- **Exercise**
Whenever a line in the data holds the string "module", pull that line out.

(Dataset extract)

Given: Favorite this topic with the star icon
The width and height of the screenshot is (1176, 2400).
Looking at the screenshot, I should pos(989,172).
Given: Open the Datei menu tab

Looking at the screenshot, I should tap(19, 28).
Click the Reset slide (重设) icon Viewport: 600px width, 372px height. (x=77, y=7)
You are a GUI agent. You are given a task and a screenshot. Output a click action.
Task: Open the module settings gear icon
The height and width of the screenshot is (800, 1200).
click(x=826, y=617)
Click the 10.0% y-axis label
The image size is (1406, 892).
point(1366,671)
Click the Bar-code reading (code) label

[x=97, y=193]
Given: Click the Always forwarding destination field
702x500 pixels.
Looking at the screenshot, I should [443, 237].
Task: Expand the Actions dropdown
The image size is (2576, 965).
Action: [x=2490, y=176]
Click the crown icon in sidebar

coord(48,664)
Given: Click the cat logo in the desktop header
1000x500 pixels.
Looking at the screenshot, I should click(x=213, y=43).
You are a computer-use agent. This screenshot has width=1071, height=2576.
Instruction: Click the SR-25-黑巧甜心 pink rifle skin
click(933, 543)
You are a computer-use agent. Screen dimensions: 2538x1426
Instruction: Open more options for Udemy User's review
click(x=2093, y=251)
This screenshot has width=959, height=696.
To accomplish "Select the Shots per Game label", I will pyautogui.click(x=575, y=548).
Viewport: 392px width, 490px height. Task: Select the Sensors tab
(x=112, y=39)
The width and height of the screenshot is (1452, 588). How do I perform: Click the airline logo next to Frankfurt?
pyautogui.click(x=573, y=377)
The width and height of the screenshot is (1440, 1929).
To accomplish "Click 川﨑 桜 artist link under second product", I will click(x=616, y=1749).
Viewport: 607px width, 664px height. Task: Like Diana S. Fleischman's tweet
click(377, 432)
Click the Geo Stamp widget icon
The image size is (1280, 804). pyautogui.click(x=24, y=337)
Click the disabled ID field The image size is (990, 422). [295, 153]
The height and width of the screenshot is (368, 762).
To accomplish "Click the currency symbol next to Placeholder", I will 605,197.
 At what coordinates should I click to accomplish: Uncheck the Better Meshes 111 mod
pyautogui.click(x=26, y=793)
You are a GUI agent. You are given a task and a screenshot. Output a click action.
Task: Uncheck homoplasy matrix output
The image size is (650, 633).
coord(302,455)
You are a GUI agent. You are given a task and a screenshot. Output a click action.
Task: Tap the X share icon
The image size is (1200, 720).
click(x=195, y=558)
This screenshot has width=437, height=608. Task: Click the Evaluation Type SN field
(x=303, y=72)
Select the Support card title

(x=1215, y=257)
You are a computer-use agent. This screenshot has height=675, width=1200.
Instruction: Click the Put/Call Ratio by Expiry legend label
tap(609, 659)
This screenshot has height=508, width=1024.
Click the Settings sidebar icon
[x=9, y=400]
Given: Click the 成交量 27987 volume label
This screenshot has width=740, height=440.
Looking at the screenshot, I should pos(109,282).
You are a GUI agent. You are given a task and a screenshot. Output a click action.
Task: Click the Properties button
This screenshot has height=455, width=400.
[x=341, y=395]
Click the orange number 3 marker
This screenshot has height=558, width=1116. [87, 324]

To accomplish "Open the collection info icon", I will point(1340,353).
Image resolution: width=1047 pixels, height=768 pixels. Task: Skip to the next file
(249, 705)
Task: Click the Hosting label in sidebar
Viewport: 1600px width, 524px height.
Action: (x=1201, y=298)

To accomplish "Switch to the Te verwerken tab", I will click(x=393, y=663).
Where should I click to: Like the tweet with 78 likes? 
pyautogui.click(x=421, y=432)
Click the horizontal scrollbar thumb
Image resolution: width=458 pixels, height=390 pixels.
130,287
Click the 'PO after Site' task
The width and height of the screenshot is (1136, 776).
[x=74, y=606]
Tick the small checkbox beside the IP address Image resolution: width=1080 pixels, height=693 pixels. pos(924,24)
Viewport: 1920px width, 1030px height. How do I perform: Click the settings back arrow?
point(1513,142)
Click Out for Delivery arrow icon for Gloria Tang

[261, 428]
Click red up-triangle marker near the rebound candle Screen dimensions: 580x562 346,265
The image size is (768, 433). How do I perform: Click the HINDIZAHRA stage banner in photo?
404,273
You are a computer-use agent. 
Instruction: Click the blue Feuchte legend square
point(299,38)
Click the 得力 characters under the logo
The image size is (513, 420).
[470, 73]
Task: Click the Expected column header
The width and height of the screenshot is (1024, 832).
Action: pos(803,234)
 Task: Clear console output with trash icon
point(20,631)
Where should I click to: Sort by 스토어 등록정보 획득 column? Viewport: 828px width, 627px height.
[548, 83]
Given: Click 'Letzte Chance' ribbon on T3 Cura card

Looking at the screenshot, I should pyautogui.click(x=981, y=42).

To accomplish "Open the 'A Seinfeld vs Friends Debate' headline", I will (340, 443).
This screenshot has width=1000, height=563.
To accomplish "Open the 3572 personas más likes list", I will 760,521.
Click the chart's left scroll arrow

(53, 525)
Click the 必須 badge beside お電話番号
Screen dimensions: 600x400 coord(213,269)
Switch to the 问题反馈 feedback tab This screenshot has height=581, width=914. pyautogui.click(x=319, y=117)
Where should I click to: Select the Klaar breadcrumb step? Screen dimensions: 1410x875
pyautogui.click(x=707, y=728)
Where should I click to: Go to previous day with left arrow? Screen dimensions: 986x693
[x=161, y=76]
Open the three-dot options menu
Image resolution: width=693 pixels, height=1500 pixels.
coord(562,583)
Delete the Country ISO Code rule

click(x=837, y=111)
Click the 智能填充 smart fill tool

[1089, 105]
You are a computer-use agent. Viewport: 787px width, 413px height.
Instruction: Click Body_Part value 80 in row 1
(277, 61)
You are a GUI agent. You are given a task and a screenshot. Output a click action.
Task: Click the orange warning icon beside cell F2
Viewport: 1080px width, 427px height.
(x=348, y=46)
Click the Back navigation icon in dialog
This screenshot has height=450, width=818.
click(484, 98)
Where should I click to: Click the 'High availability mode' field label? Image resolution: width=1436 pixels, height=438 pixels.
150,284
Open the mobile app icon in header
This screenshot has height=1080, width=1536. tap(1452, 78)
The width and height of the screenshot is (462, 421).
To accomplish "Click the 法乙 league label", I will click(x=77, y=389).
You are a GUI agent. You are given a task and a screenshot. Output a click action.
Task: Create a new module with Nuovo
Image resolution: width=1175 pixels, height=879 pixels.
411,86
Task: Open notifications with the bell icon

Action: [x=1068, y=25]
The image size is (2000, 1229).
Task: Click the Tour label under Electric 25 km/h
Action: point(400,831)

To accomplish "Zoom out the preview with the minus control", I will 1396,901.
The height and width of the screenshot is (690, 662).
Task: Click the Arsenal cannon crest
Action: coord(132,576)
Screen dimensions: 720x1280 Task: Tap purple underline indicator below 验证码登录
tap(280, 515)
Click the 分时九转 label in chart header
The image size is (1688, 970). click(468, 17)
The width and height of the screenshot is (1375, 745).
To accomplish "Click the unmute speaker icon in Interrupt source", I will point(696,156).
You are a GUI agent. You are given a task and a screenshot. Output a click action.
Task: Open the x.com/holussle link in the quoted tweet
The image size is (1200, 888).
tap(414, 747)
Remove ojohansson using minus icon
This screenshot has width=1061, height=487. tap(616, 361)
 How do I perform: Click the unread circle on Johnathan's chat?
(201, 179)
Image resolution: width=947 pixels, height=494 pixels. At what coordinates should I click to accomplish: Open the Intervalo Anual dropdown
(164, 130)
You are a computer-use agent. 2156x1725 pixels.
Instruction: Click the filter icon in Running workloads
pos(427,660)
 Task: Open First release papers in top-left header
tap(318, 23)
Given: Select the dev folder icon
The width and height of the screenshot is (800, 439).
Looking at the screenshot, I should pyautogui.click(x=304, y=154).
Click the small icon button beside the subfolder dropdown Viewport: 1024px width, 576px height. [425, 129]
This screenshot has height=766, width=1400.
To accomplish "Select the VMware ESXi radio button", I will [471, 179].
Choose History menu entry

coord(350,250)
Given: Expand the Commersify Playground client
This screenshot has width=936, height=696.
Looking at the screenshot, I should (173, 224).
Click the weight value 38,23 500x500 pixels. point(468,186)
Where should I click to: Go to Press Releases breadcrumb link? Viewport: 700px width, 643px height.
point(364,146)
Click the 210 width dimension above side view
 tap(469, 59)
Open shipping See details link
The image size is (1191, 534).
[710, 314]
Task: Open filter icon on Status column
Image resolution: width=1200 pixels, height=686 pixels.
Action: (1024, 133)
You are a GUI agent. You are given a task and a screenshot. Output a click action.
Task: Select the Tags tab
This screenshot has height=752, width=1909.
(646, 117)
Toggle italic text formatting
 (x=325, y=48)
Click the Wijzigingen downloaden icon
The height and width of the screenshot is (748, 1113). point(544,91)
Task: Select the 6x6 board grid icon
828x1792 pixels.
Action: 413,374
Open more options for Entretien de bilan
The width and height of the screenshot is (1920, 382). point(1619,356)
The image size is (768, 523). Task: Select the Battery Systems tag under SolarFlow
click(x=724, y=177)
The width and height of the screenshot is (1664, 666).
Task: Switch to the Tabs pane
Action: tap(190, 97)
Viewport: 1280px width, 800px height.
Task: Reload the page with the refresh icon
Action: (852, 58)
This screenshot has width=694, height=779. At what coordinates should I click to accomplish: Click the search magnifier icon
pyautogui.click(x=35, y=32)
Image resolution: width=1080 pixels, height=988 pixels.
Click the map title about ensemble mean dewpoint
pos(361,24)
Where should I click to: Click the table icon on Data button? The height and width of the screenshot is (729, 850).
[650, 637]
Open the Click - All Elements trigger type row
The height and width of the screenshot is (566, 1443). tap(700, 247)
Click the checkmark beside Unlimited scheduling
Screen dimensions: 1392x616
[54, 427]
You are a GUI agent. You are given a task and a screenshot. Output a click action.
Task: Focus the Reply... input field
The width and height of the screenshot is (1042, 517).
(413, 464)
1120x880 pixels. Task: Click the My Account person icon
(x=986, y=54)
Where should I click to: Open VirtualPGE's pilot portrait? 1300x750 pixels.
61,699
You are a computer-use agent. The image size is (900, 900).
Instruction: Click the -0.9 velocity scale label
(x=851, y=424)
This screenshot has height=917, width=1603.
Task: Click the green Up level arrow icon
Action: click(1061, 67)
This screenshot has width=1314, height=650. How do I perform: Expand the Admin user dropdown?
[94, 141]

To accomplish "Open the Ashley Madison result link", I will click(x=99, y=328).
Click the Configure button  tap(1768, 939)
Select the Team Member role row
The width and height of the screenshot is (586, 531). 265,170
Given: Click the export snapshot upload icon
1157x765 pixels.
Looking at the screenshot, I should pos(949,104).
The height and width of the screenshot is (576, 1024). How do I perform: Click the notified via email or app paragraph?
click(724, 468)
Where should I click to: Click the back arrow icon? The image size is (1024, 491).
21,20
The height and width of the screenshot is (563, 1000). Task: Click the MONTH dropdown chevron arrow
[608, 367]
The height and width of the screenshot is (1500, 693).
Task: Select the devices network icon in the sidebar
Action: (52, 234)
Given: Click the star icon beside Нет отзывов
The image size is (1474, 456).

(End Dataset extract)

- **Answer section**
Task: Open the module settings gear icon
Task: Create a new module with Nuovo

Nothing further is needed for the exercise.